Feed Cache Sharding¶
Shard the Redis cluster by user_id to ensure that a single user's feed is always on one node.
7. Identifying and resolving bottlenecks (Scaling/Bottlenecks)¶
- Celebrity Fan-out: Handling users with 10M+ followers requires dedicated workers and asynchronous processing.
- Cache Eviction: Keeping feeds for 2B users in RAM is expensive. Use LRU eviction for inactive users.
- Media Storage: Images and videos require a CDN and optimized blob storage.
Likely Follow-Up Questions¶
How do you ensure feed staleness is acceptable to users?
Feed staleness (delay before new post appears) affects user experience:
- Push staleness: With push fan-out, post appears within 100-500ms (network + Redis update latency).
- Pull staleness: With pull fan-out, staleness depends on cache TTL (0-5 minutes).
- User tolerance: Users tolerate 1-2 second delays; >5 seconds feels broken.
- Eventual consistency: For normal posts, show within 100ms. For sensitive content (policy violations), delay review (24hr OK).
- Monitoring: Track p50, p99 staleness; alert if >1s consistently.
Strategy: Use push for fast posts; async indexing for search/archival (can be slower).
How do you handle real-time notifications alongside feed updates?
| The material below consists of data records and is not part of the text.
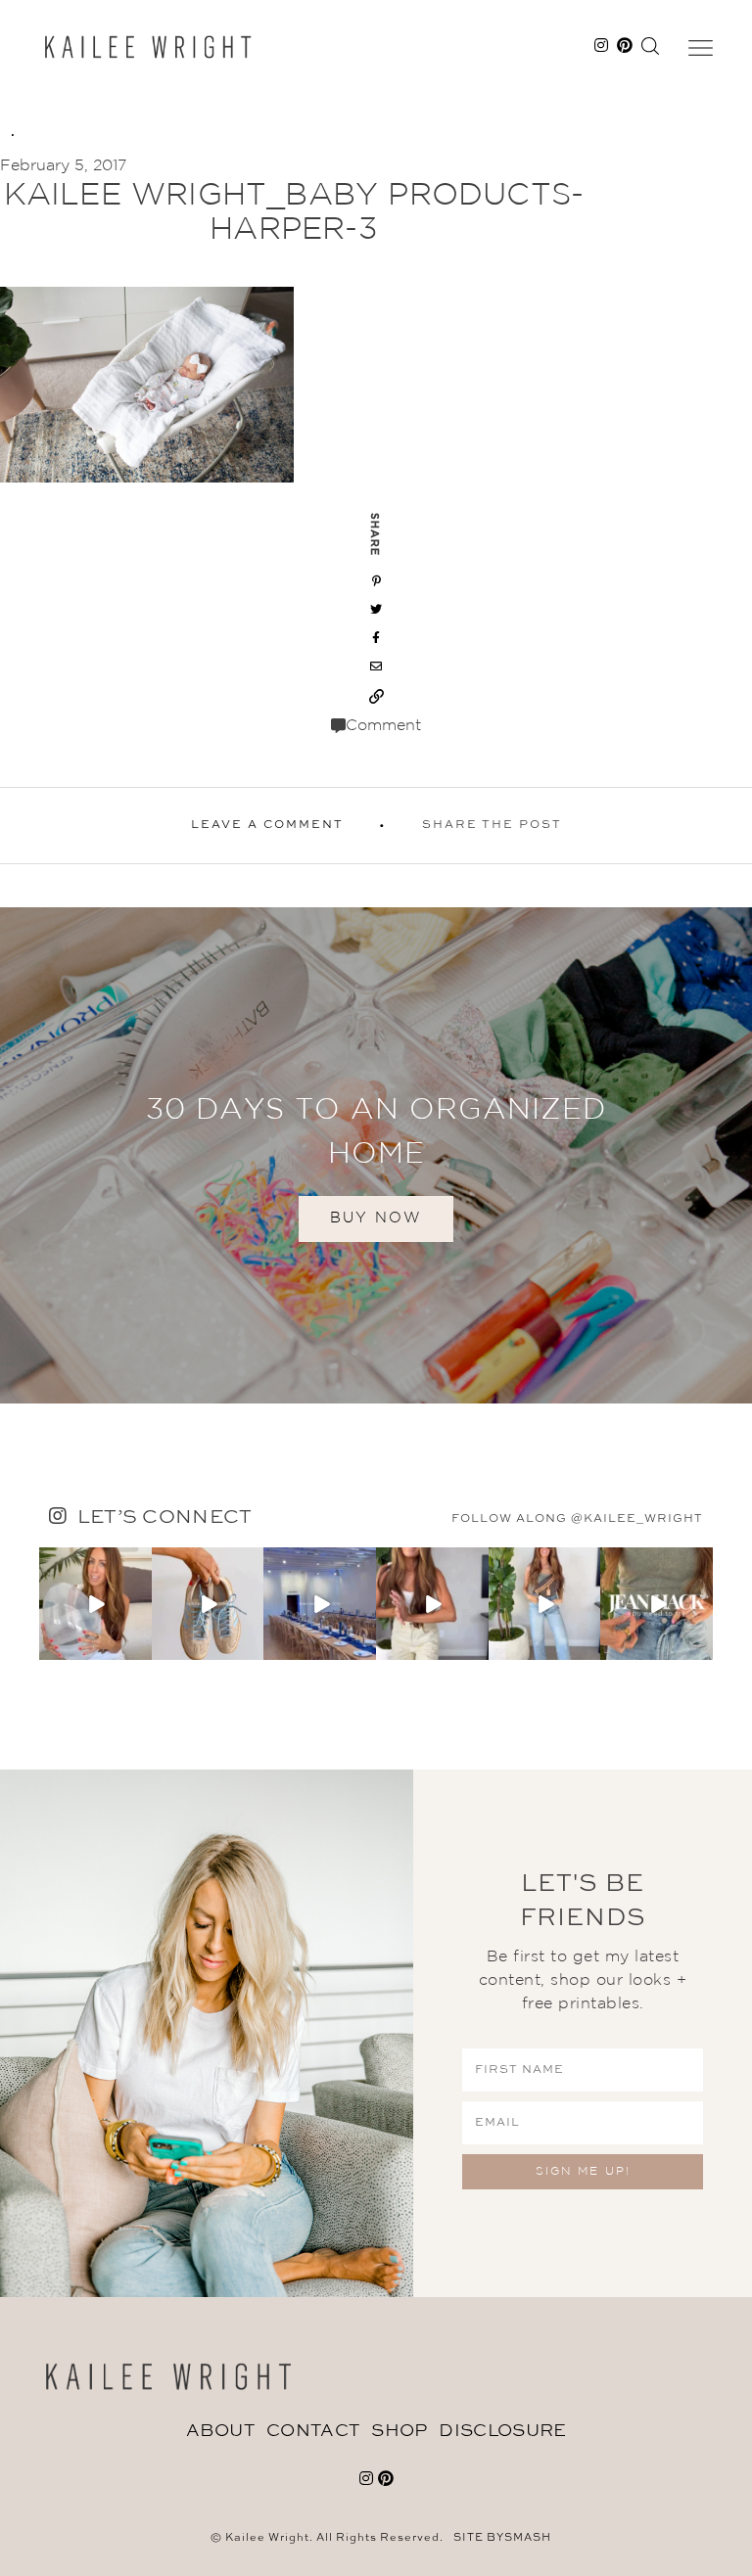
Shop (399, 2431)
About (221, 2431)
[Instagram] (140, 1647)
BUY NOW (376, 1218)
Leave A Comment (267, 825)
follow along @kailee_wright (577, 1519)
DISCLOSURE (502, 2431)
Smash (527, 2538)
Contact (312, 2431)
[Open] (95, 1603)
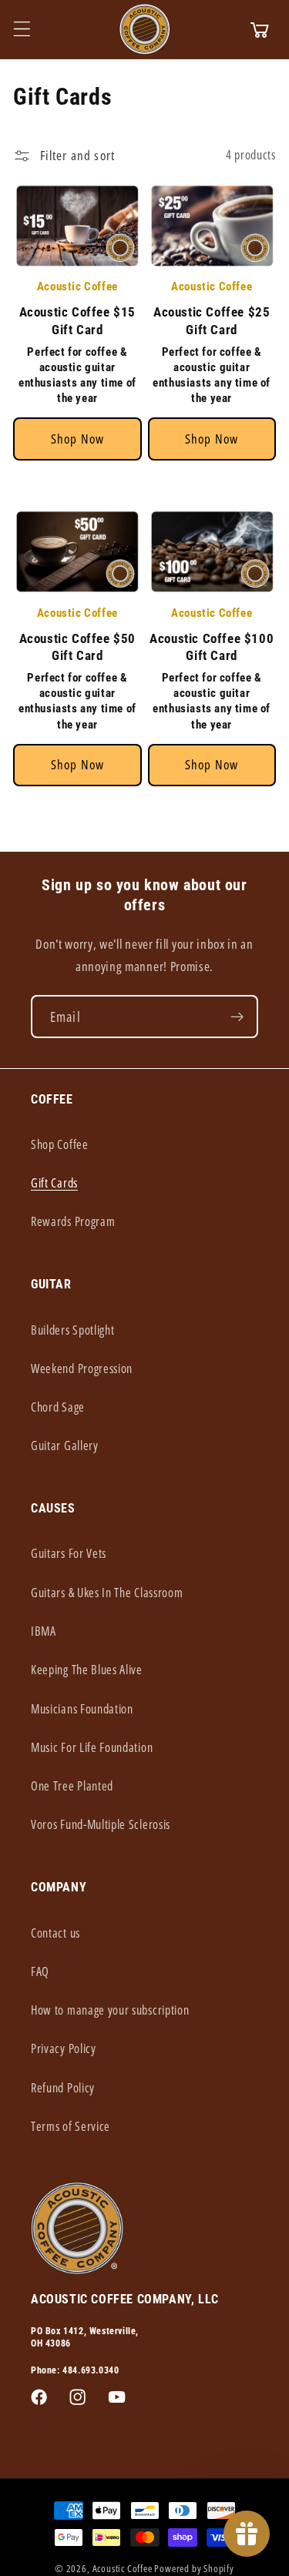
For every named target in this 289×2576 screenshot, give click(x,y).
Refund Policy (63, 2087)
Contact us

Notifications inform users of likes, comments, and new posts from close friends:
- Real-time delivery: Notifications sent via WebSocket or long-polling; appear immediately.
- Persistence: Store notifications in database for 30 days; queryable via API if user was offline.
- Batching: Don't notify user for every like; batch into "5 people liked your post" after 5 minutes.
- Filtering: Don't notify for posts you've already seen in feed; use deduplication.
- Importance: Distinguish urgent (messages from friends) vs casual (stranger liked post).
Architecture: Separate notification service listening to post/like/comment events; push via Kafka to notification delivery service.
What happens when ranking service is slow or down?
Ranking is computationally expensive (ML models); failures degrade gracefully:
- Fallback: If ranking times out, serve posts in reverse chronological order.
- Cache: Pre-compute rankings for top users hourly; serve cached rankings if ranking service down.
- Approximation: Use simpler ranking (likes count only) instead of full ML model when under load.
- Circuit breaker: If ranking fails >5% of requests, disable ranking; use chronological order.
- Monitoring: Track ranking latency; alert if >500ms (target <100ms).
Result: Feed always available, just less personalized during ranking issues.